#10: HTTP: the most abundant protocol in the internet
HTTP protocol is fundamental to the Internet. It’s a simple request-response protocol where the request is initiated by the client, typically a web browser
HTTP 1.0, 1.1, 2 and 3
However, HTTP is so pervasive that it’s also used to communicate between machines through APIs. Most important chatacteristics of HTTP are:
- both request and response contain a set of headers
- both request and response may contain a body
- body can be anything: HTML, JSON, binary image, MP3, etc.
- request contains the name of the resource we’d like to access
- accessing is described using a few verbs, like
GET
andPOST
- a response starts with code, most commonly used are
200 OK
and404 Not Found
But rather than explaining the basics, I’d like to discuss the differences between protocol versions. They are very important from performance perspective.
So the first major version of the protocol was 1.0.
Version 1.0 has one flaw: it opens a new TCP/IP connection for each request.
It’s a big deal: creating a new network connection requires a few round-trips.
Also, TCP/IP has a built-in mechanism called slow start.
Each new connection is initially rather slow but gets faster over time.
This mechanism adapts to varying network conditions dynamically.
Unfortunately, if you keep opening and closing new connections, they may never reach their full potential.
To overcome this issue a Keep-alive
request header was added as an afterthought.
It instructs the server to keep connection open even after finishing with the response.
Another request may come through the same connection.
This is called a persistent connection.
In HTTP 1.1 persistent connections are enabled by default and you have to disable them explicitly using Connection: close
header.
Another important addition was HTTP pipelining.
In HTTP 1.0, even with persistent connections, it wasn’t allowed to send second request before response to the first request was fully received.
Pipelining allows sending multiple requests at once and then simply waiting for responses.
This reduces network round-trips and overall waiting time.

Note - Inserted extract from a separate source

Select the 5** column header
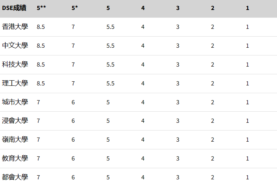 pyautogui.click(x=41, y=8)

However, keep in mind that responses must be delivered in the same order as requests.
So if your first response is really slow, server is not allowed to return subsequent faster responses.

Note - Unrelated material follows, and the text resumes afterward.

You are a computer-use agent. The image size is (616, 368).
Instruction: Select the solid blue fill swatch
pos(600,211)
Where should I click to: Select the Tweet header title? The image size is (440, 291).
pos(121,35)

This is called head-of-line-blocking.
HTTP/2 is a huge upgrade to HTTP protocol. It evolved from SPDY protocol. First of all HTTP is now a binary protocol. Secondly headers are compressed to avoid repetition. Thirdly, under single persistent connection there can be multiple logical streams, each representing a single interaction. All of the above are important, but I’ll focus on streams. Streams are independent of each other, even though they share the same connection. Therefor it’s easy to send multiple HTTP requests and receive responses from fastest to slowest. They can even interleave half-way. Head-of-line-blocking is somewhat reduced. Also, stream doesn’t have to be a request-response interaction. Server can even push data to the client without request. That sounds weird until you realize that a server can proactively push CSS and JavaScript to the browser even before it asks for it. Server push and greater parallelism make HTTP/2 a much faster protocol.
HTTP/3 is not yet released, but some browsers already support it. It is based on QUIC protocol and operates using UDP, rather than TCP/IP. It turned out that head-of-line-blocking emerged one more time on TCP/IP level, unaware of independent streams in HTTP/2. Moving on to UDP tries to solve this problem. Lost packets no longer cause the whole TCP/IP connection to recover and retry. Only a single stream is affected.